═════ PROVIDED PASSAGE

English teachers in Malaysia will take home an average of $1,200 – $2,300 USD (4,700 – 9,000 MYR) each month. The more qualified you are and how much teaching experience you have behind you will impact what a school is prepared to pay you. Also, salaries in Kuala Lumpur are much higher than in other cities (as is the cost of living), so do bear that in mind when looking for teaching jobs in Malaysia.
Your best option is to find work in an international school. There, you will teach students that are local Malay and foreign students from ex-pat families. International schools range from primary through to secondary level. You’ll have a longer working week with more teaching hours but will receive the highest salary. Plus, most international schools provide health insurance as a benefit, and you are entitled to paid annual leave.
If you land yourself a job at an international school, you have pretty much launched your teaching career to new levels as you can find teaching opportunities in most countries with that experience.
There are plenty of private language schools in Malaysia, although not quite as many as in other Southeast Asian destinations because English education in all schools in Malaysia is of a high standard. Language schools pay the lower threshold and offer both full time and part time teaching jobs; however, if you’d rather teach adults than kids – this is your best option. You could always teach part-time and supplement your income by offering private tuition or teaching English online.
Teaching at public colleges or universities is another option to keep an eye out for. However, these jobs are the hardest to come by, pay the least, and offer the fewest hours.
Requirements for Teaching in Malaysia
Before you apply for teaching jobs in Malaysia, ensure that you meet the following requirements:
- English proficiency: it is possible to secure a teaching job in Malaysia if you are not a native English speaker. You will need enough fluency to pass for a native speaker, and native speakers usually get priority.
- TEFL certificate: you will need a TEFL qualification to teach English in Malaysia. You can complete a TEFL course either in a classroom or online.

══════════
═════ DATA LINES

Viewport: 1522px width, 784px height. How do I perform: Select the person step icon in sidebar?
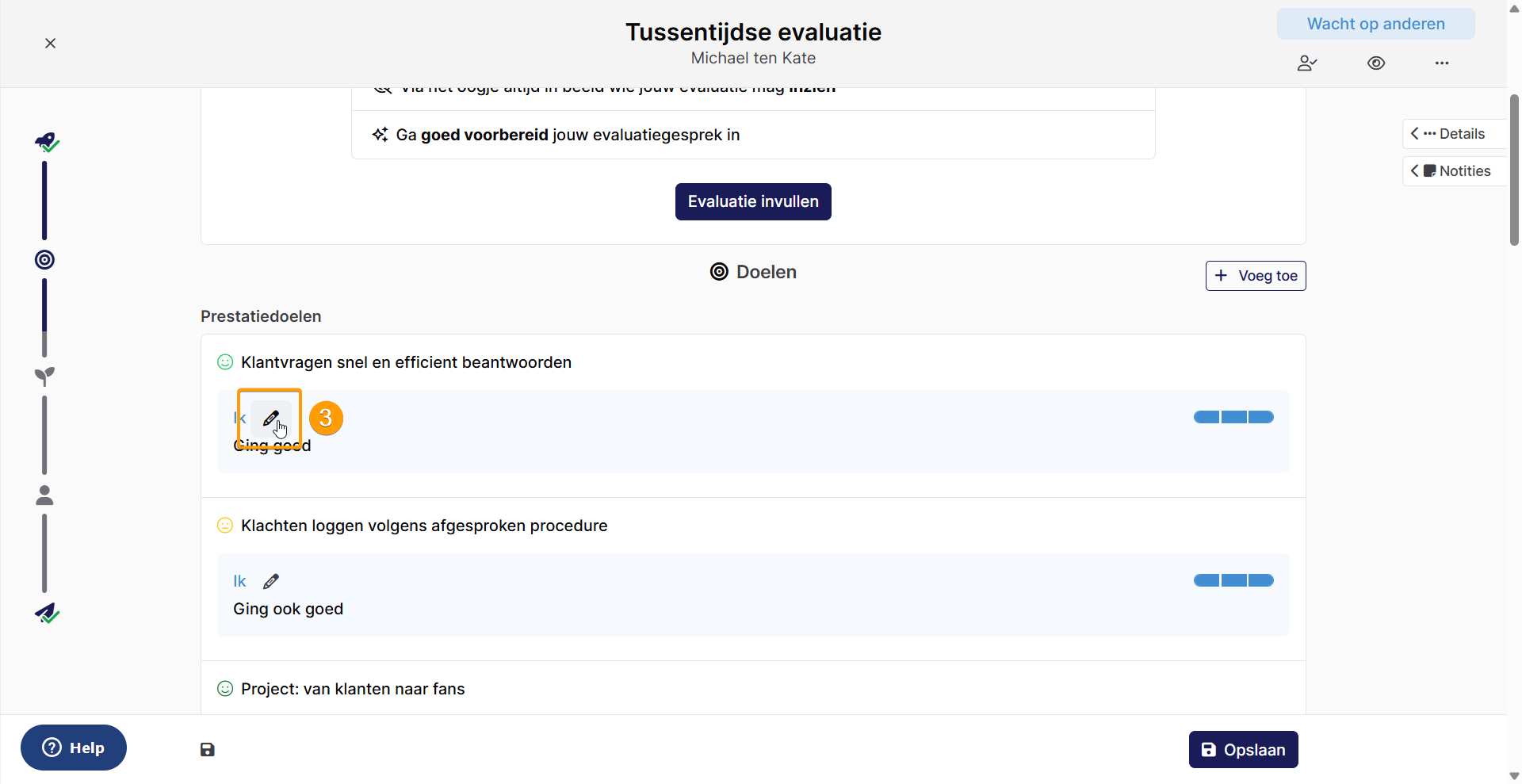pyautogui.click(x=45, y=495)
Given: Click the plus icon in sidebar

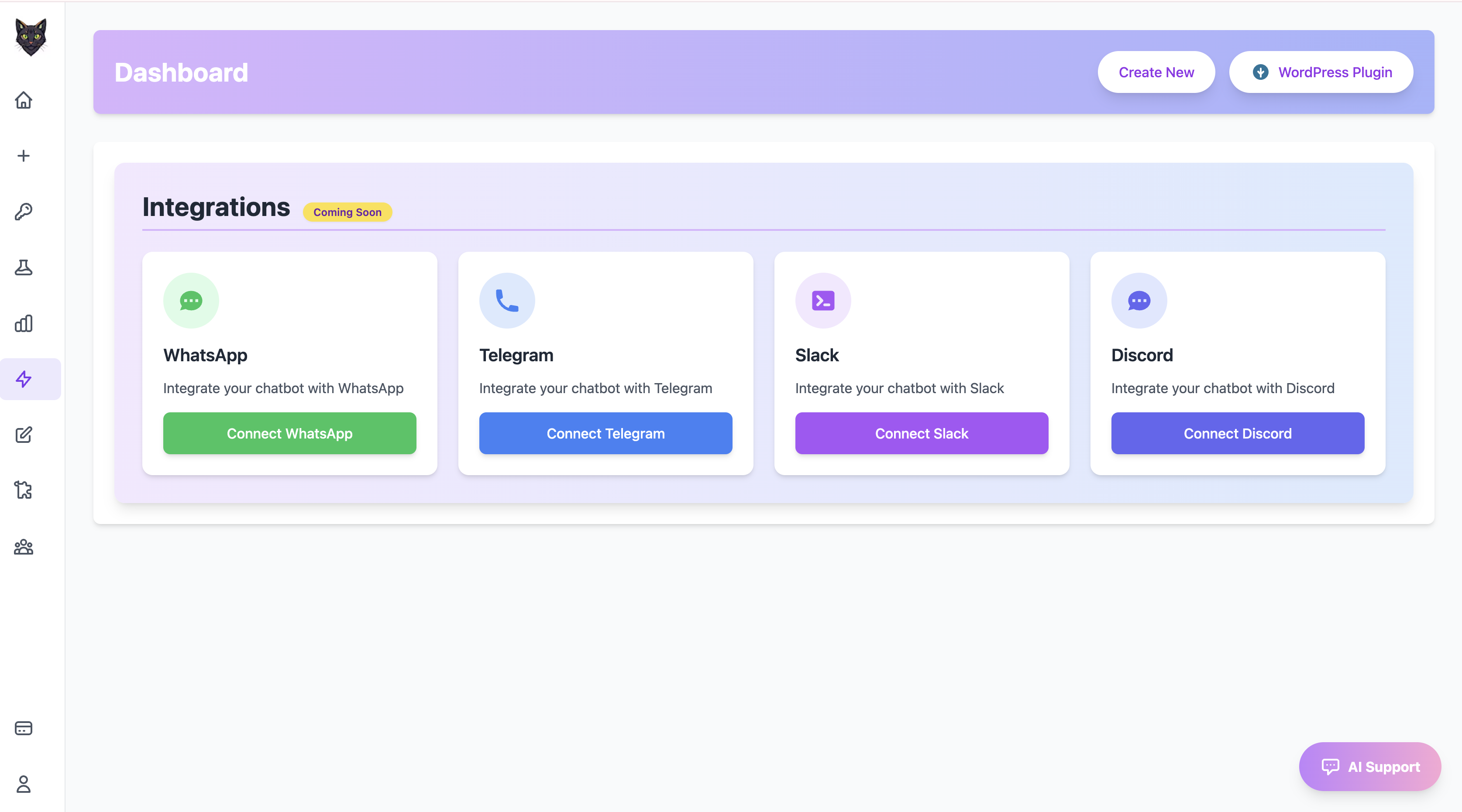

══════════

**PROBLEM SET**
A – According to the Malaysia teaching passage, in which city are salaries much higher than in other cities?
B – Rewrite everything in the Malaysia teaching passage from "English teachers in" down to "jobs in Malaysia.", changing "salaries" to "wages".
The listing comes from a separate source.

**FINAL RESULTS**
A – Kuala Lumpur

B –
English teachers in Malaysia will take home an average of $1,200 – $2,300 USD (4,700 – 9,000 MYR) each month. The more qualified you are and how much teaching experience you have behind you will impact what a school is prepared to pay you. Also, wages in Kuala Lumpur are much higher than in other cities (as is the cost of living), so do bear that in mind when looking for teaching jobs in Malaysia.